● Collection entries:

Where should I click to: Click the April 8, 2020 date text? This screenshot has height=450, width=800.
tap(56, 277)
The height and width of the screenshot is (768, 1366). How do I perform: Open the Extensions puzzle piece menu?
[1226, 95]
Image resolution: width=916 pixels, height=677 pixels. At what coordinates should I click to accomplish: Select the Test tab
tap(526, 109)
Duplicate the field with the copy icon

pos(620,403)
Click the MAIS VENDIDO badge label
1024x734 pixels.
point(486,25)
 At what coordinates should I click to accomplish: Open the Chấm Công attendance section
--
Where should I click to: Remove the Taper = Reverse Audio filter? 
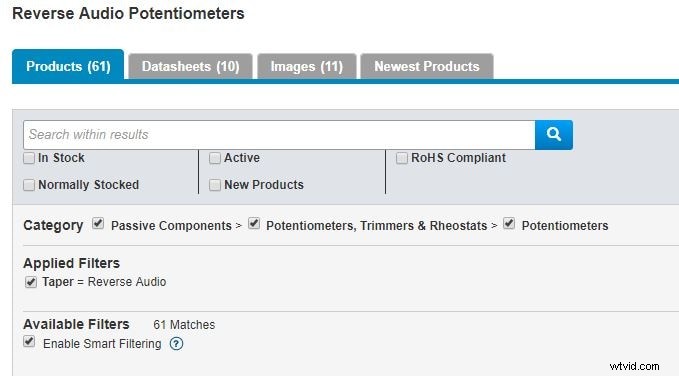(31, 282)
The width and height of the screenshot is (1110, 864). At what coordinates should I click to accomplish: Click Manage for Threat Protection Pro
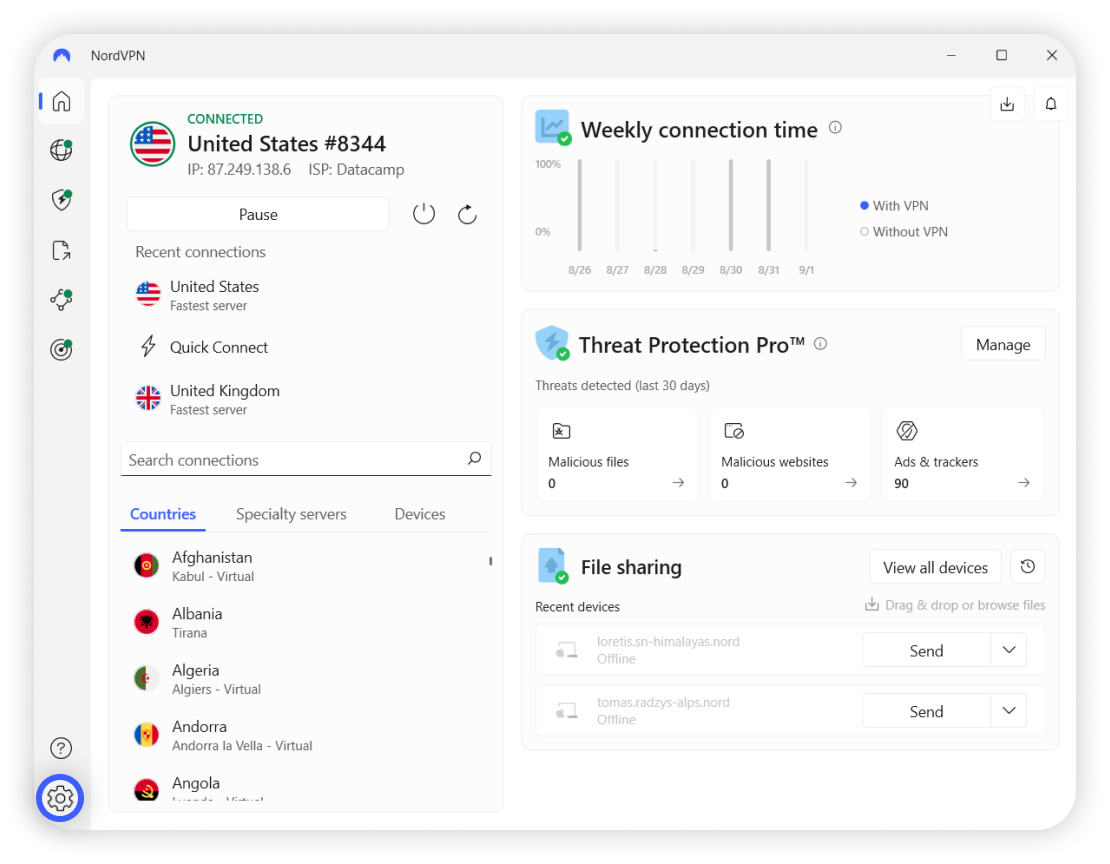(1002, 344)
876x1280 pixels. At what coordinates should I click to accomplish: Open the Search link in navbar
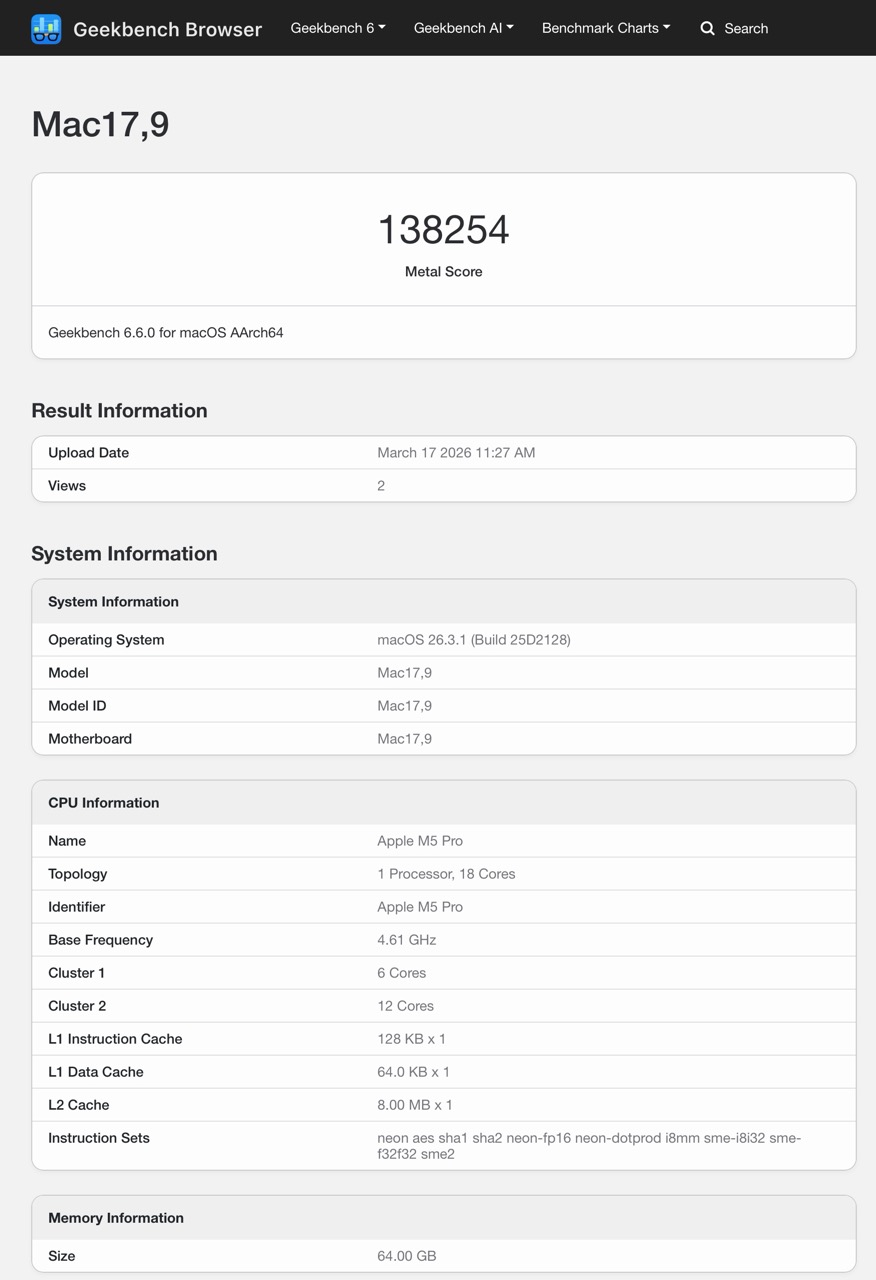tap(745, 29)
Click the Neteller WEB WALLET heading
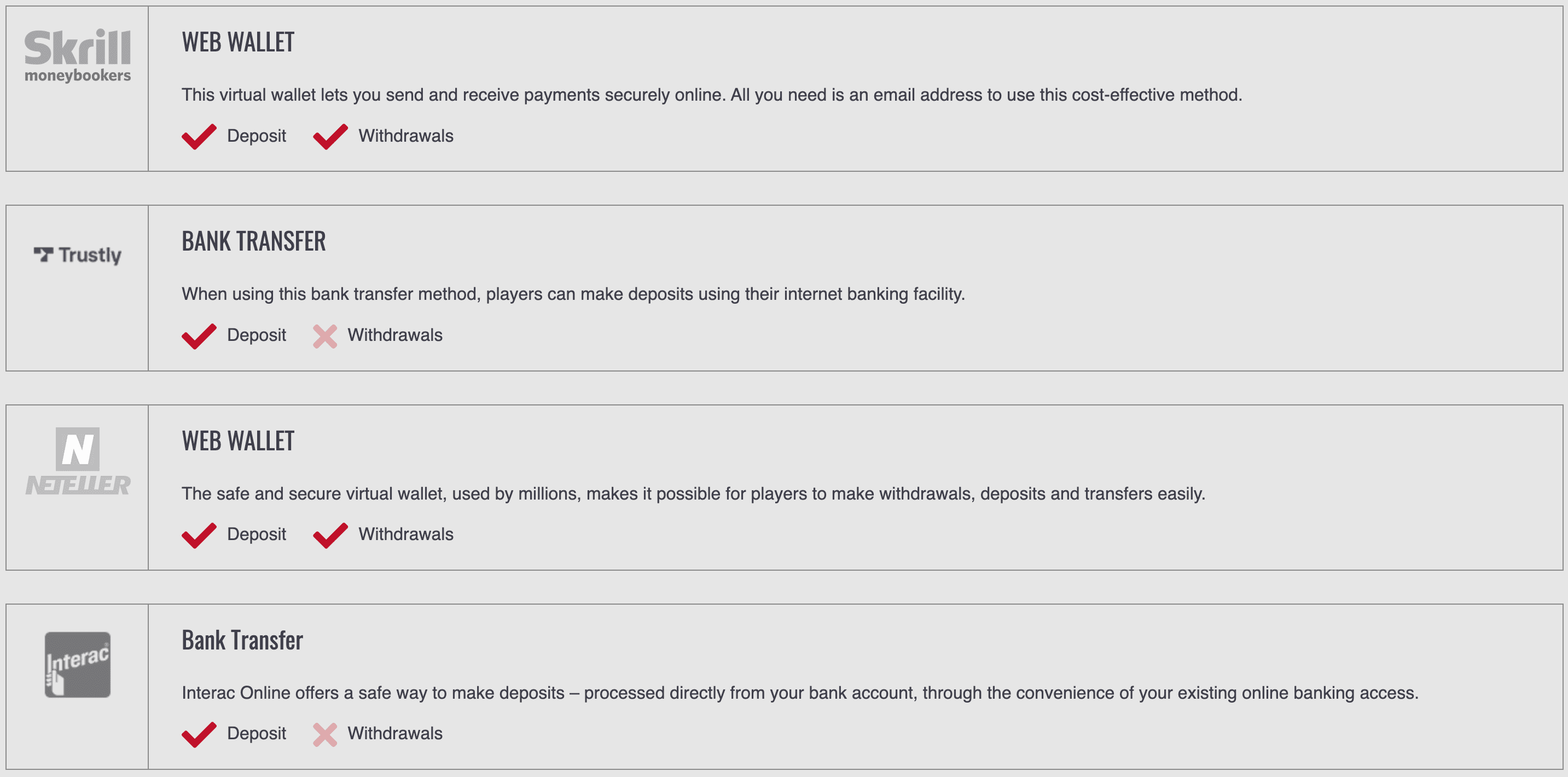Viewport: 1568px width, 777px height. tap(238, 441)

● WORK TO BE COMPLETED: Using the entries shown above, reproduce verbatim the lines from the line bearing "Where should I click to: Click" to the line bearing "At what coordinates should I click to accomplish: Open the Chấm", inclusive.

● RESPONSE AREA:
Where should I click to: Click the April 8, 2020 date text? This screenshot has height=450, width=800.
tap(56, 277)
The height and width of the screenshot is (768, 1366). How do I perform: Open the Extensions puzzle piece menu?
[1226, 95]
Image resolution: width=916 pixels, height=677 pixels. At what coordinates should I click to accomplish: Select the Test tab
tap(526, 109)
Duplicate the field with the copy icon

pos(620,403)
Click the MAIS VENDIDO badge label
1024x734 pixels.
point(486,25)
 At what coordinates should I click to accomplish: Open the Chấm Công attendance section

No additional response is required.